Secondly, in Ardmore, there were historical signs and pamphlets saying that Declan arrived decades before Patrick, and giving Patrick's arrival as the 470s. however, that is also incorrect (I remember being really frustrated when I was here 30 years ago with Morwen, at the lackadaisical attitude toward history and historical artifacts, even in the National museum, which had objects from hundreds of years apart placed cheek by jowl, without dates or provenance. I think that the local historical writers have axes to grind and points to make, and cannot always be trusted!
One last thing: the plantation system differs from the feudal system in that within feudal society, both the serfs and the lords owed each other. Serfs worked for the lords, but lords owed protection and recognized the rights of the serfs to the soil. The plantation system was like the American Southern plantation system: the lord owned the land and the productive labor and produce of the workers, but owed nothing to the workers.

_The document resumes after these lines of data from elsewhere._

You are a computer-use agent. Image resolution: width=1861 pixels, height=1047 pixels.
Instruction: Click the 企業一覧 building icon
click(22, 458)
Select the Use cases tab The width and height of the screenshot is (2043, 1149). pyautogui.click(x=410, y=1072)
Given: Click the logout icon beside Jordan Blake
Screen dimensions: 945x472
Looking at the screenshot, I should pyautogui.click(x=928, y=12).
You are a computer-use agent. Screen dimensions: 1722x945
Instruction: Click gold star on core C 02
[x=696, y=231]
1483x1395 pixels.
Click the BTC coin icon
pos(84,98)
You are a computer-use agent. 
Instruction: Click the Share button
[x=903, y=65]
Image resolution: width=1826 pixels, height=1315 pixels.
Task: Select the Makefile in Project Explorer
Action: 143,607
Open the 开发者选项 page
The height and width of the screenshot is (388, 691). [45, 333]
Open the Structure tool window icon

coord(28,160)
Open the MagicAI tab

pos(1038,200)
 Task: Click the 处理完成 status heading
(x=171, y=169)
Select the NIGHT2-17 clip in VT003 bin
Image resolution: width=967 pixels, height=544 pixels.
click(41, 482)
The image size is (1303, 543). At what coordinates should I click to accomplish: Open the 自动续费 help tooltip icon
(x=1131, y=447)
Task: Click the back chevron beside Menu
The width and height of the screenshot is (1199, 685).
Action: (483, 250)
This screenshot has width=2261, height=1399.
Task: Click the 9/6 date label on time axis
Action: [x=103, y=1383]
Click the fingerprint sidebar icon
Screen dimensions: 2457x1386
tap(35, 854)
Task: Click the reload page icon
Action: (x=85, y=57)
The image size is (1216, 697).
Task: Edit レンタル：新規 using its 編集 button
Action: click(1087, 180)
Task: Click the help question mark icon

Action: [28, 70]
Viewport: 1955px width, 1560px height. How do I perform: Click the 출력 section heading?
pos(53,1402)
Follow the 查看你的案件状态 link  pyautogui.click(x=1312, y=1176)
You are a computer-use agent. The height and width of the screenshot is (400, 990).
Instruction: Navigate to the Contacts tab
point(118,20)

The Irish workers were the equivalent of slaves in that sense, and had no rights to the land when the owners decided to evict them in favor of enclosure and herding animals.
Tomorrow we will write about our day today, which we spent mostly in Cashel, the seat of the Irish kings of Munster (Southern Ireland) and an important ecclesiastical seat (and the arch-bishops were the same thing as kings, and just as in the rest of Europe, typically came from landed wealthy and powerful families).